一方、先週末発表された家計調査報告によると、8月1カ月の家計の消費支出は前年同月に比べ名目で5・1%、実質で4・6%の大幅減少です。消費支出は昨年9月以来うるう年で消費が増えた今年2月を除いて事実上1年間落ち込みが続いており、消費低迷の深刻さを浮き彫りにしています。
日本経済(国内総生産=GDP)の約6割は個人消費です。消費が増えなければ企業の売り上げや生産も増えず、雇用や設備投資も増えません。その個人消費が1年間も落ち込みを続けているというのは全く異常です。日本経済は長期の不況に加え、安倍政権が2014年4月に消費税増税を強行したため、消費が急激に落ち込んだままです。安倍政権も今年10月に予定していた消費税の再増税を2回にわたり延期していますが、異常な消費低迷の長期化はそれにとどまらず、消費を立て直す対策が不可欠なことを示しています。

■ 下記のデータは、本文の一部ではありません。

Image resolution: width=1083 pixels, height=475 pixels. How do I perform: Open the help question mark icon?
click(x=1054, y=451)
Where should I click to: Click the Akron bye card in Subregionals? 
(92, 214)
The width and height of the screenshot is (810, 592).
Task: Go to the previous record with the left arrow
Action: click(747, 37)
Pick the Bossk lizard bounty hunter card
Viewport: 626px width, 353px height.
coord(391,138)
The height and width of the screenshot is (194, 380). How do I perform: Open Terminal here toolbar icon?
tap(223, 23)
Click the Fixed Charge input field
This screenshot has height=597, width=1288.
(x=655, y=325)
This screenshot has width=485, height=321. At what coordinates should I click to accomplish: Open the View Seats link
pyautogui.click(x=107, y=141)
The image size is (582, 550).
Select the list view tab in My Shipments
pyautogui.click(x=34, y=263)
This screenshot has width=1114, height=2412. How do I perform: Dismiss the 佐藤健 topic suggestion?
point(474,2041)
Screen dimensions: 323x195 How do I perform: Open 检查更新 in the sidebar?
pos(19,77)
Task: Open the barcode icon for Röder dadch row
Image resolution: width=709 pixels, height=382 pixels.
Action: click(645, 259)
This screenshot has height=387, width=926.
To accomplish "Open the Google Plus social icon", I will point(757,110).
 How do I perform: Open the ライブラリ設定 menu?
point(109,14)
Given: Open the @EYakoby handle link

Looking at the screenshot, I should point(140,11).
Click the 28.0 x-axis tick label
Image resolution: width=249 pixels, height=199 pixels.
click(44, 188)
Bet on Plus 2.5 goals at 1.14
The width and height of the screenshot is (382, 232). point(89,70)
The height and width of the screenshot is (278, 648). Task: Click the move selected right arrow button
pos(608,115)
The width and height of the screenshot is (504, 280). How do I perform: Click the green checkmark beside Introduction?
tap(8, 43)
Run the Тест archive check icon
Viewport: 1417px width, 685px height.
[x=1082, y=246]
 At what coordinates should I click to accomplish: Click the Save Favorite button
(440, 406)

消費を立て直す一番の対策は、国民のふところを豊かにすることです。安倍政権の「アベノミクス」は、円安や株高で大企業のもうけを増やせば、回り回って雇用や投資が増え、消費も増えるという「トリクルダウン」(滴り落ち)の筋書きですが、もうけは大企業や大資産家のため込みに回って、雇用や消費に回ってきません。大企業のため込みはやめさせ、賃上げなどを実現するとともに、破綻した「アベノミクス」は中止し、国民の暮らしに直接テコ入れすることが不可欠です。
“三つのチェンジ”実行を
そのために政府がとるべき対策は、日本共産党が提案しているように、税金の集め方、使い方、働き方を変える、“三つのチェンジ”を実行することです。大企業や大資産家に応分の負担を求め、社会保障などに優先的に使うこと、労働者を守る本物の「働き方」改革を実現することなどです。
安倍政権が今国会に提出している大型開発へのテコ入れ中心の補正予算案では消費の立て直しに役立ちません。国民の暮らし優先の政策へ根本的に転換すべきです。